2. The method for continuously preparing the main chain benzoxazine derivative according to claim 1, wherein the microchannel reaction tube is a stainless steel hollow tube with spiral openings at two ends, the inner diameter of the tube is 0.5-5 mm, and the length of the tube is 0.5-40 m.

3. The method for continuously preparing the main chain type benzoxazine derivative according to claim 1, wherein the preparation method of the amine compound solution comprises the following steps: and (3) dissolving the amine compound in a solvent to obtain an amine compound solution with the concentration of 0.1mol/ml to the saturated concentration.

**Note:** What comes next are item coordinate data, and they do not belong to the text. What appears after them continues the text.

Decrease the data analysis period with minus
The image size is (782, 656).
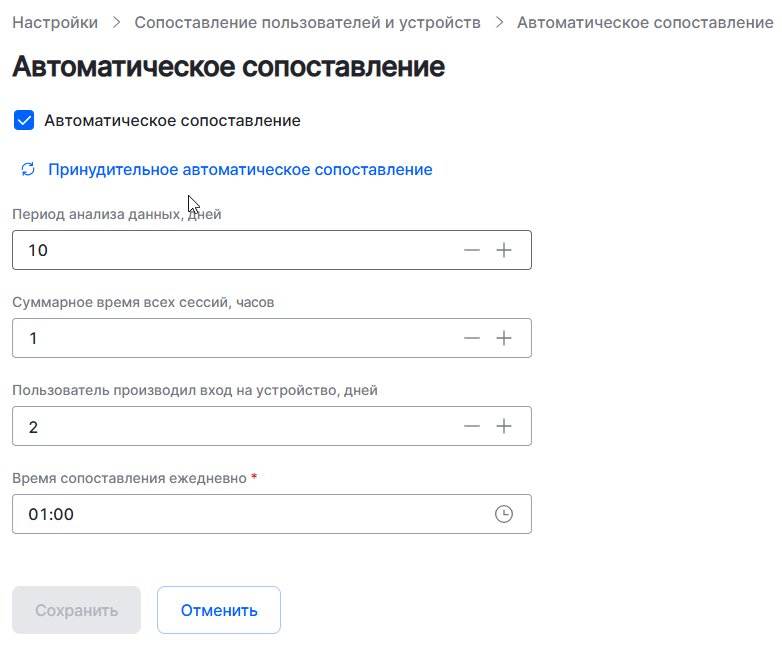click(472, 250)
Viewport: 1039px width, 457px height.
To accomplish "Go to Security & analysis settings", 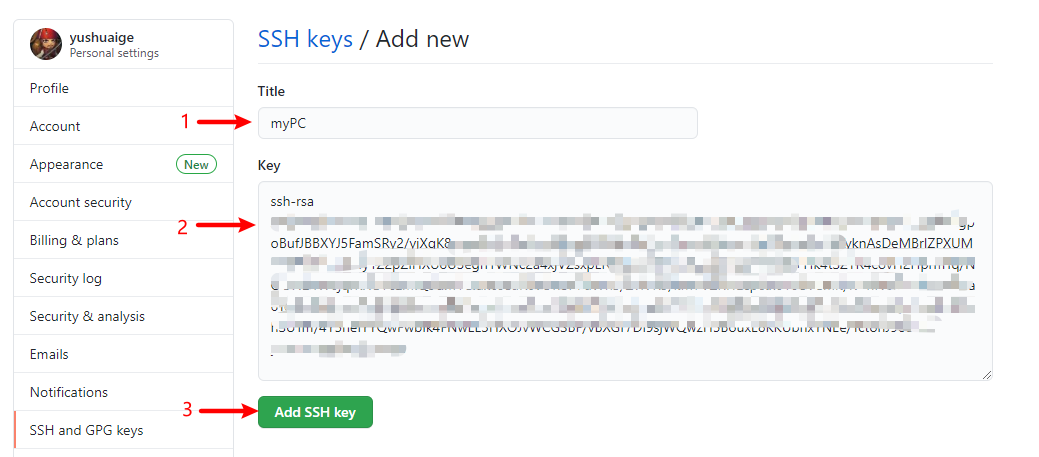I will click(123, 316).
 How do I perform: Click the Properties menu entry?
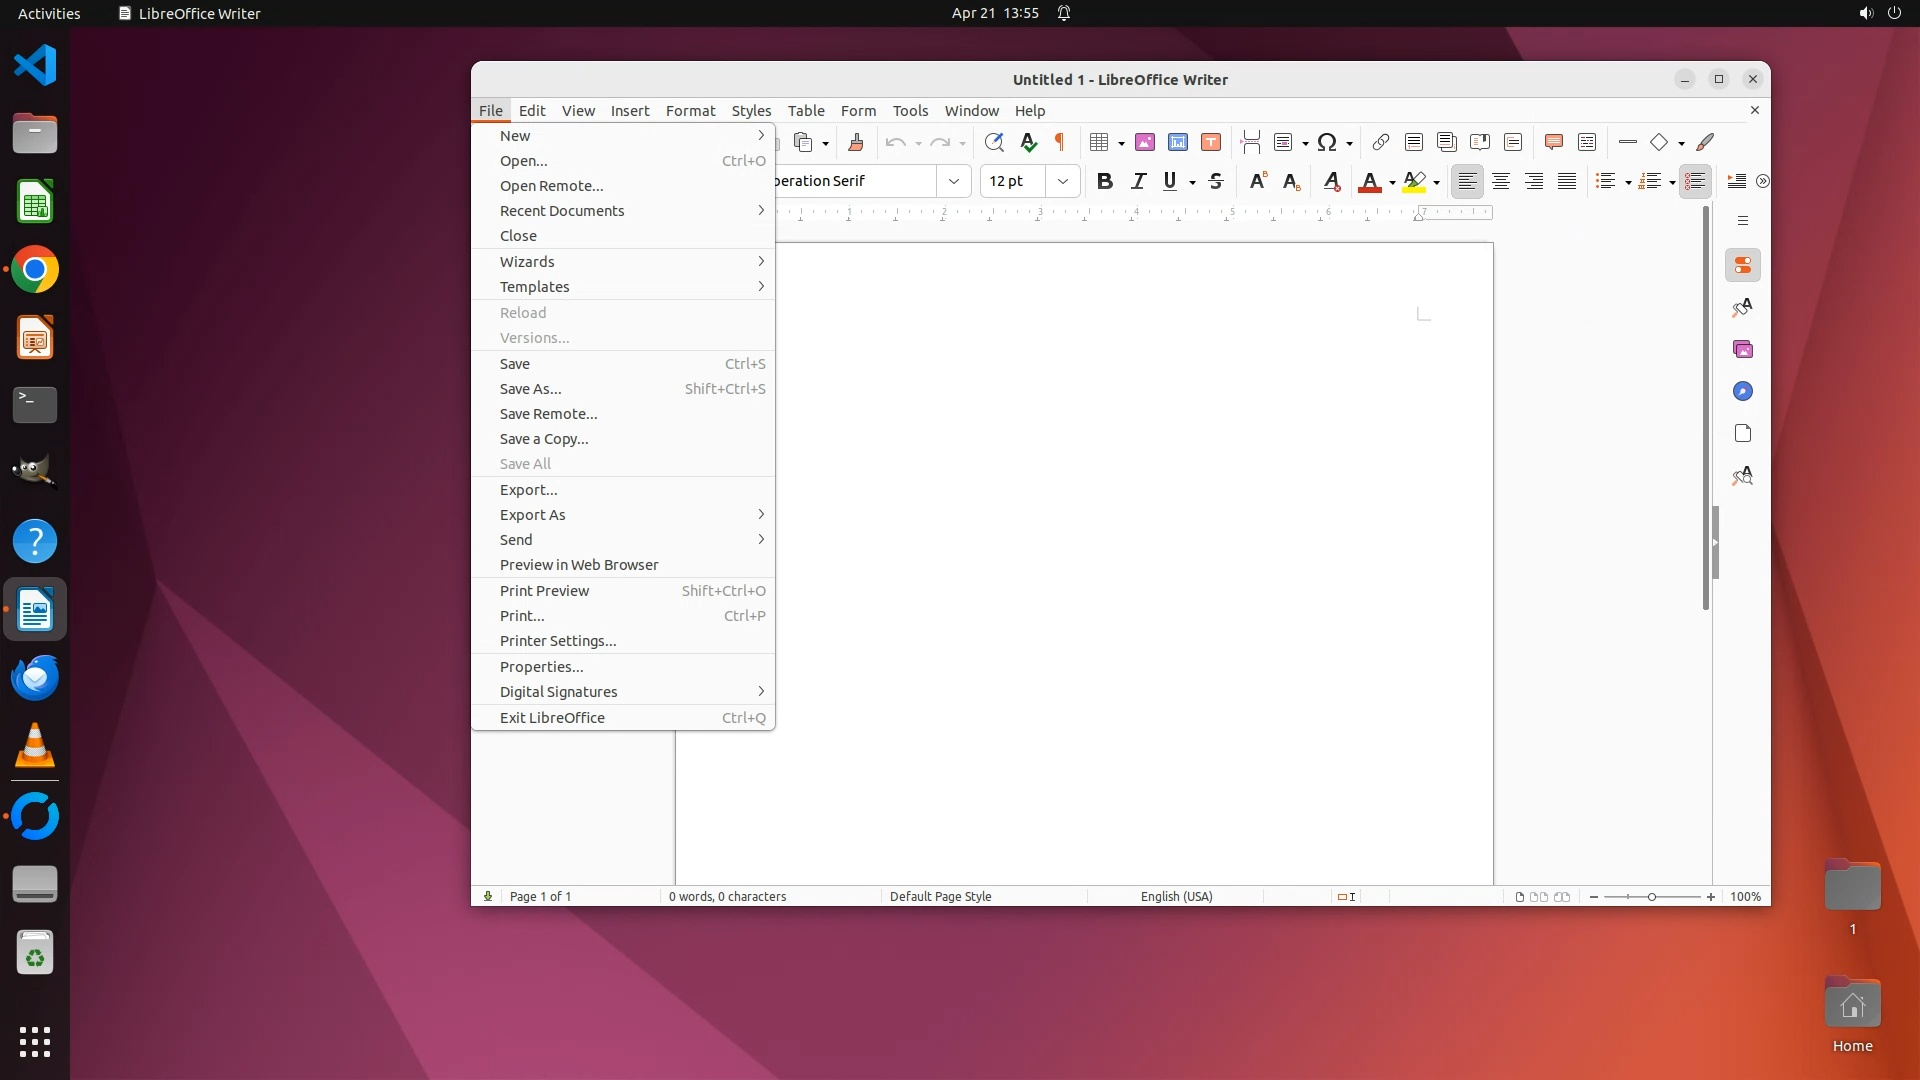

4. The method for continuously preparing the main chain type benzoxazine derivative according to claim 1, wherein the preparation method of the phenolic compound solution comprises the following steps: the phenolic compound is dissolved in a solvent to obtain a phenolic compound solution with the concentration of 0.1mol/ml to the saturation concentration.

5. The method for continuously producing a main chain benzoxazine derivative according to claim 1, wherein the solvent is at least one of methanol, ethanol, 2-propanol, acetone, toluene, xylene, chloroform, dioxane, and tetrahydrofuran.

6. The method for continuously preparing main chain type benzoxazine derivatives according to claim 1, wherein the weight average molecular weight M of the main chain type benzoxazine derivatives _w 9000 to 40000.

7. The method for continuously preparing the main chain type benzoxazine derivatives according to claim 1, wherein the molecular weight distribution of the main chain type benzoxazine derivatives is 1-9.